27
November
2009
|
06:07 AM
America/Los_Angeles

More Tales Of Internet Disruption...

Irving Wladawsky-Berger, one of IBM's top strategists, has an interesting post about a panel he moderated: Social Media Implications for Business.

Panelists included Marc Cooper, Jonathan Taplin and David Westphal from the Annenberg School, and Melissa Cefkinand Steve Canepa from IBM.

I'm always interested in stories of how Internet technologies are able to devalue businesses, anything that can be made digital.

Here are some extracts from the post:

Jon (Taplin) gave two examples. First, he talked about newspapers:

"Every single blog, every social network, every site in the world can have as much advertising as they want. So we all learned that value comes from scarcity, and in a world where there's no scarcity, when everyone can be an advertiser, then essentially the value of any individual ad unit is going to decline."

"If you look at The New York Times' business plan, they never imagined that they would have 20 million unique users a month, but they never imagined that the individual worth of an ad unit would be so low. And so it's totally screwing with any business plan that they have or any transition into a digital world."

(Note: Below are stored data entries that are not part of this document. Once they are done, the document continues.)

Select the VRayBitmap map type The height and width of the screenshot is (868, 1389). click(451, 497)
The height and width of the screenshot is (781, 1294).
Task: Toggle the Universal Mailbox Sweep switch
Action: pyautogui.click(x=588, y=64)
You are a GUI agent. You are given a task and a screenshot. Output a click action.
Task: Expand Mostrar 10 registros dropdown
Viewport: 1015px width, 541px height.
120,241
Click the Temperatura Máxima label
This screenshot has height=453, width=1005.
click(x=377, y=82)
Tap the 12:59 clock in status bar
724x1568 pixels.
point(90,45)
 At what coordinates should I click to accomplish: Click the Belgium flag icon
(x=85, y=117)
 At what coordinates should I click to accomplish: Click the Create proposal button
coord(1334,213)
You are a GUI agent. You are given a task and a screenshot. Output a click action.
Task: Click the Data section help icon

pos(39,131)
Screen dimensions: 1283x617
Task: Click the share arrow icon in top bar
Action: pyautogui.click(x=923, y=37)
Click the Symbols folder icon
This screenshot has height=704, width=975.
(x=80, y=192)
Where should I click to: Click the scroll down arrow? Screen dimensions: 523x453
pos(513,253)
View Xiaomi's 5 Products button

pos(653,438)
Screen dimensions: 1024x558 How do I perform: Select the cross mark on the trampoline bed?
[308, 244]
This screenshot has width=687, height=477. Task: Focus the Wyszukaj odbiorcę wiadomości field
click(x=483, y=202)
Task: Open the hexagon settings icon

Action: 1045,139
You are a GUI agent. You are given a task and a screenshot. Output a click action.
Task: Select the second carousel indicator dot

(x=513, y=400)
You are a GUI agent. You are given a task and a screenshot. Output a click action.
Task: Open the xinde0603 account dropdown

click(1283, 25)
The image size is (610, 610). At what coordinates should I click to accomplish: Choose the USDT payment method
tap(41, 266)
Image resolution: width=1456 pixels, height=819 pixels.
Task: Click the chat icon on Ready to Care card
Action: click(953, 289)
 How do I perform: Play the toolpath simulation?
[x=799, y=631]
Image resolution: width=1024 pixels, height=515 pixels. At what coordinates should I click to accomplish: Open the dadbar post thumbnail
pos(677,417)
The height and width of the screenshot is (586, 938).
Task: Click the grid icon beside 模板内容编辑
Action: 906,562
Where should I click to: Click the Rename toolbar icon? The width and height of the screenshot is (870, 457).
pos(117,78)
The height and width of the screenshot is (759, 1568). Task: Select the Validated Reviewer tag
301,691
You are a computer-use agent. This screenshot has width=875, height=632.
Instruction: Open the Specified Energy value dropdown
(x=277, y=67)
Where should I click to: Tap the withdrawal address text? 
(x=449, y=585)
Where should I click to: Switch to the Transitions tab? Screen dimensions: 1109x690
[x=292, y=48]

The second example is about the music industry:

"They all look at the record companies and say, well, . . . there was a gigantic reallocation of value from four big media companies to Apple, right? Apple stock is 200 bucks and Warner Records stock is $1.20 or something . . . so all the value was taken away from the media record companies and reallocated to Apple. The [big media companies] are all afraid that's what's going to happen to them." .. .

Coping with increasing fragmentation and cannibalization

Steve Canepa, General Manager for IBM's Global Media and Entertainment Industry talked about the changes in the media industry, as it transitions from a B2B business model in which analog content is distributed over physical networks, to a B2C model in which digital content is distributed through digital networks to a variety of intelligent devices.

All of a sudden you have all this content, some still professionally produced, but a lot of it generated by users, available to consumers over a variety of devices. In the end, the average consumer has about the same amount of time they ever had to consume this new avalanche of content and experiences. The result is massive audiencefragmentation.

"What scares the media companies a lot is that it becomes incredibly hard to attract, retain and sustain a core audience around a brand, a network architecture, or a platform, because you have this fragmentation happening. It's really challenging the core foundations of the business models in the media industry in all the different segments. . . . music is just one example."

. . . The reality is most social sites that have video on them operate in the range of about 10 percent to 40 percent of the value that the same content would earn in a traditional television broadcast model."